Interstitial pulmonary edema following bromocarbamide intoxication

Interstitial pulmonary edema following bromocarbamide intoxication

H Sugihara et al. Am J Pathol. 1974 Jun.

Abstract

Bromocarbamides are sleep-inducing drugs which can lead, in man, to intoxication and death due to respiratory failure. To prove whether hemodynamic factors or the changed endothelial permeability induce pulmonary edema, animal experiments were performed. The fine structural changes in pulmonary edema in rabbits were observed at 60, 90 and 120 minutes after oral administration. The major findings were a) large blebs between capillary endothelium and alveolar epithelium and b) interstitial edema of the vessel wall. The bleb contents were much less electron dense than the blood contents in the capillary.

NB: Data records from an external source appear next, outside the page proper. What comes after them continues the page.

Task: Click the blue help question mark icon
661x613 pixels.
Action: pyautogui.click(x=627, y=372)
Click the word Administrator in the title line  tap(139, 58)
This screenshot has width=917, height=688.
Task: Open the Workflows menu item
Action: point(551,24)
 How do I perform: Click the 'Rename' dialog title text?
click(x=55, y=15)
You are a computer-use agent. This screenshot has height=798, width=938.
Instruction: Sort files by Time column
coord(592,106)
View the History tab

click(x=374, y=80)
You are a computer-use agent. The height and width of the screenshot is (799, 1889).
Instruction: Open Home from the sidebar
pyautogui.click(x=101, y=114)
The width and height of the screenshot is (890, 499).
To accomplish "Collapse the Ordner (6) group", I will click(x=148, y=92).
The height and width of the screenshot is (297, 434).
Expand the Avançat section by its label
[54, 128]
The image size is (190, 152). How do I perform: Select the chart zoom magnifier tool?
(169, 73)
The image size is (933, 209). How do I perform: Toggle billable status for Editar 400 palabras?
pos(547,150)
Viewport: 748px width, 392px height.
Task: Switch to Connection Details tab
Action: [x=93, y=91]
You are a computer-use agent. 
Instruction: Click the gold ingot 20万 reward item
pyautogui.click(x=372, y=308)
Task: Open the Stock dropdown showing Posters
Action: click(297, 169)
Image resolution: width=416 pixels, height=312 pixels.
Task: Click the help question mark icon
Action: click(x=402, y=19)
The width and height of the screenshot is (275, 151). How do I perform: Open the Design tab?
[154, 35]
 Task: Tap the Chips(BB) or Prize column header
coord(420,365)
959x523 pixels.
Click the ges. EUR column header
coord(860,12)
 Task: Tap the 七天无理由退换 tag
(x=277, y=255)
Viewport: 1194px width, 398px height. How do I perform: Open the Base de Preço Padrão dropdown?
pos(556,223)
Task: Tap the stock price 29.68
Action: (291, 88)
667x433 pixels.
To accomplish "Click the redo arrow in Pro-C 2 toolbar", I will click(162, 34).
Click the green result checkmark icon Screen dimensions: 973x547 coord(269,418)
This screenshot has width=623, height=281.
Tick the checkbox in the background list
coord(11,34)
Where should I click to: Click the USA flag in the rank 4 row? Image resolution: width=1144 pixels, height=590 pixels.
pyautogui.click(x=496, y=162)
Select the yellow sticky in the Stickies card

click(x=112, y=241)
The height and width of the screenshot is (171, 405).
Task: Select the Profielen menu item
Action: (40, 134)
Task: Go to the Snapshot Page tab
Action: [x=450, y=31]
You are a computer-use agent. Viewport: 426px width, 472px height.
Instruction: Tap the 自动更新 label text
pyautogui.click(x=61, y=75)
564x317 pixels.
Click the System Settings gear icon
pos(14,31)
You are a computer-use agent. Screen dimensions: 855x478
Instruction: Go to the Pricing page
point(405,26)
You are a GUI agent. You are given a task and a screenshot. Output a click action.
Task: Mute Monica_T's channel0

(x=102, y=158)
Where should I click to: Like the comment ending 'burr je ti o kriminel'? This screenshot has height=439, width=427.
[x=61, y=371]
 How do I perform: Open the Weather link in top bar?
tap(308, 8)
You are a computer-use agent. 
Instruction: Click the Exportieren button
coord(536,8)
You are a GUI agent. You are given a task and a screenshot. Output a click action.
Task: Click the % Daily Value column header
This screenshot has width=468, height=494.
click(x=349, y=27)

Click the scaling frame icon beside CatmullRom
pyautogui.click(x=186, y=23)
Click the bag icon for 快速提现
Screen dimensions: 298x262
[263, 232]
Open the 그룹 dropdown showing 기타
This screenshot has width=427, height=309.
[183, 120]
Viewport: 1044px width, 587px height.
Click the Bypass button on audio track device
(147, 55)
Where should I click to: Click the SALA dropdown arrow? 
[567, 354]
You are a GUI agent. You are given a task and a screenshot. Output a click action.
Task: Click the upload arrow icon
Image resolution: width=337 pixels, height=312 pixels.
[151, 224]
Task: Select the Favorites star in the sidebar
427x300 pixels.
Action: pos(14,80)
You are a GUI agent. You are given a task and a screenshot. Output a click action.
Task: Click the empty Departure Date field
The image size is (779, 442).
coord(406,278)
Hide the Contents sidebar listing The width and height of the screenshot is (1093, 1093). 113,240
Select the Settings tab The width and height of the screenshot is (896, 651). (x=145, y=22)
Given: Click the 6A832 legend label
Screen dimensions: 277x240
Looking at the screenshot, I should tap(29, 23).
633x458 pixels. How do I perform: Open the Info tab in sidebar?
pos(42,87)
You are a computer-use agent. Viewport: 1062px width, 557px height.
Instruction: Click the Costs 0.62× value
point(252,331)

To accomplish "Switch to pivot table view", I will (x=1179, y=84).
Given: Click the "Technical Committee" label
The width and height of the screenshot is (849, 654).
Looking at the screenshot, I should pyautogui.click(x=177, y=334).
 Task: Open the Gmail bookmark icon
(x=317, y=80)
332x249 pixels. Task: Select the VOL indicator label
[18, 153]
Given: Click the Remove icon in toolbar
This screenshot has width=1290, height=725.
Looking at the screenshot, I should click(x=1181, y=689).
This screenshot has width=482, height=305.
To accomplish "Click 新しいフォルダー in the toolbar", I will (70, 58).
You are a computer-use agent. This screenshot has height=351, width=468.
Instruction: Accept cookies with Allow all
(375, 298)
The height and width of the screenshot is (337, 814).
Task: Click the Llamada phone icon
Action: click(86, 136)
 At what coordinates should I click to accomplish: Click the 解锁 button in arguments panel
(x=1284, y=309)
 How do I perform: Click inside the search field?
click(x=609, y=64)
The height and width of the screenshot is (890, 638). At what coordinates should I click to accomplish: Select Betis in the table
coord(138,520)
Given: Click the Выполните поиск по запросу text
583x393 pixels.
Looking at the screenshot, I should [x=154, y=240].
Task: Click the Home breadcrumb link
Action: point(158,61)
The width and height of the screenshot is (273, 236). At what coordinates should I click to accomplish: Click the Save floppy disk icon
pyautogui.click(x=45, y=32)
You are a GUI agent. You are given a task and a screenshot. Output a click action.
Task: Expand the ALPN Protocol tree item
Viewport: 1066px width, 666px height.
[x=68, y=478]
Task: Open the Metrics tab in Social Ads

Colloidal carbon did not enter the bleb or the edematous interstitial tissue. Exogenous peroxidase uptake in pinocytotie vesicles increased in pathologic cases. The hemodynamic measurements in animal receiving artificial respiration which maintained the blood pO(2) at a steady state showed similar blebs in the pulmonary vessels, indicating that anoxia is not the major cause of the vascular lesion. Moreover, pulmonary arterial pressure and pulmonary vascular resistance could be held in the normal range in artificially respirated animals under bromocarbamide intoxication. Thus, hemodynamic factors are not likely to play a pathogenetic role in bringing about pulmonary edema. The chief, early factor is the increased endothelial permeability due to increased cytoplasmic transport. From this a practical suggestion for treating patients with bromocarbamide intoxication is derived: the usual fluid replacement in shock patients should be handled with great care to avoid fluid overload of the lung.